Si je me souviens bien, saint Paul se tenait là et tenait les manteaux des hommes qui le lapidaient {Stephen}. Apparemment, il n'était pas croyant à l'époque. En fait, je pense qu’il était considéré comme le plus terrible ennemi de l’Église. Et pourtant, il s’est repenti plus tard, n’est-ce pas ? Je vous suggère donc de me considérer, non pas comme un ennemi de Dieu, mais comme un apôtre qui n'a pas encore été arrêté sur le chemin de Damas.
(As I recall, St. Paul stood by and held the coats of the men who were stoning him {Stephen}. Apparently he wasn't a believer at the time. In fact, I think he was regarded as the most terrible enemy of the Church. And yet he later repented, didn't he? So I suggest you think of me, not as the enemy of God, but as an apostle who has not yet been stopped on the road to Damascus)

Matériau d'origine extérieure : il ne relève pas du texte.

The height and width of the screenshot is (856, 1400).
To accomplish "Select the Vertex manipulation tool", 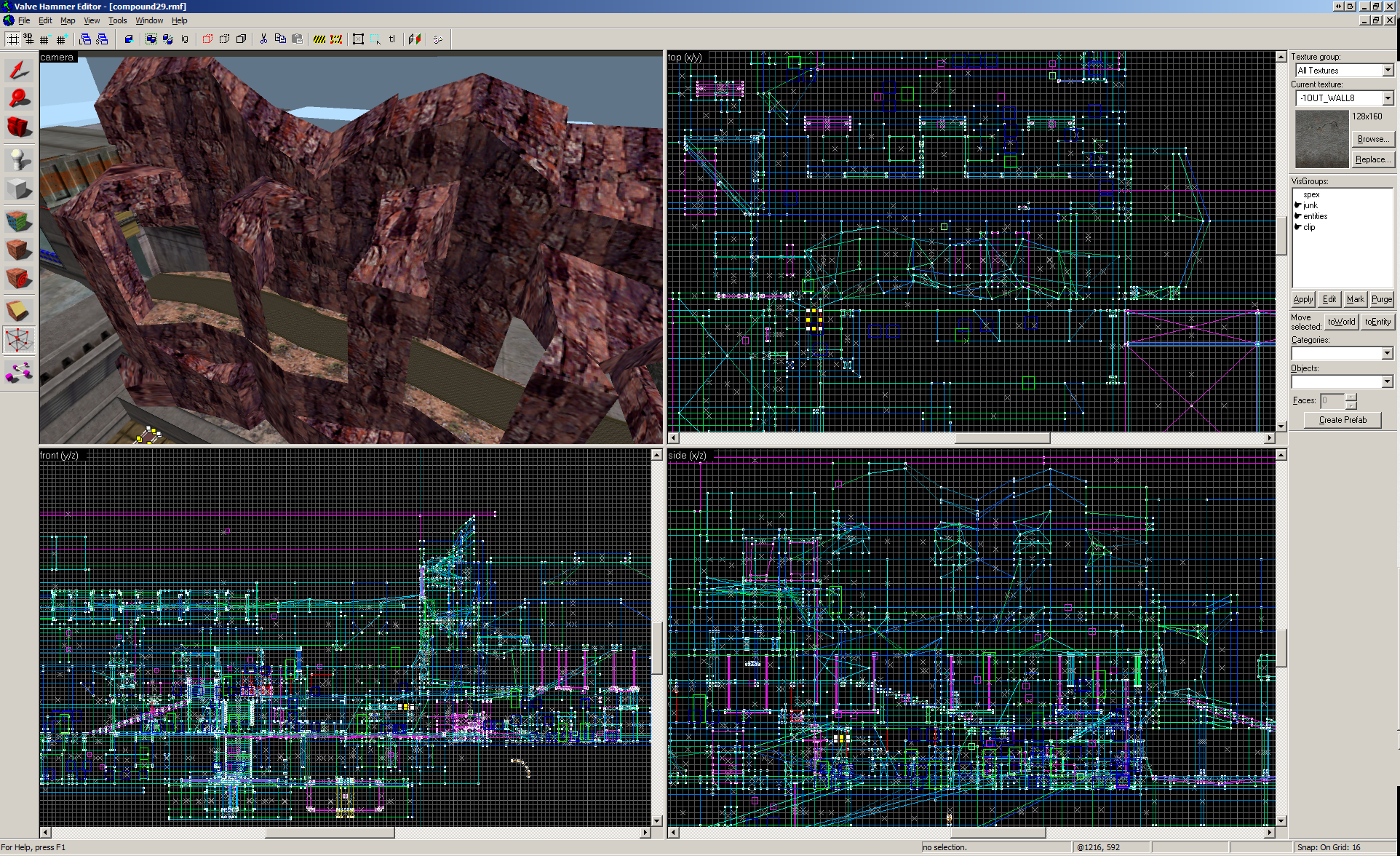I will [x=19, y=340].
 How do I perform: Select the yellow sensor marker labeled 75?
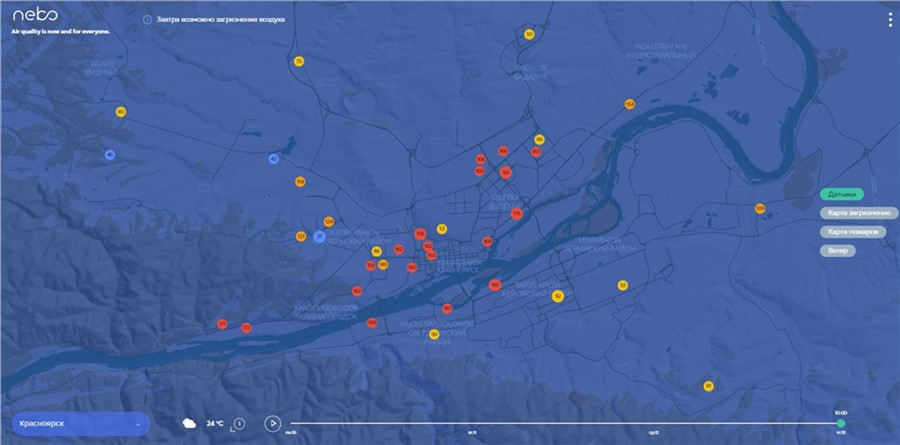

Dans « Speaker for the Dead » d'Orson Scott Card, une référence est faite au passé de saint Paul lorsqu'il tenait les manteaux de ceux qui lapidaient Stephen, illustrant son opposition initiale à l'Église. À cette époque, il était considéré comme un ennemi féroce de la foi, ce qui souligne le thème de la transformation et de la rédemption dans le récit. Ce lien met en évidence la façon dont les individus peuvent changer radicalement, quelles que soient leurs actions passées.
L’orateur suggère que, comme Paul, lui non plus n’est pas un adversaire de Dieu mais plutôt quelqu’un qui est en voyage, attendant un moment charnière qui pourrait conduire à la repentance et à l’acceptation. Cette idée invite les lecteurs à considérer le potentiel de changement en eux-mêmes et chez les autres, en soulignant qu’il n’est pas nécessaire de rester défini par des croyances ou des actions antérieures.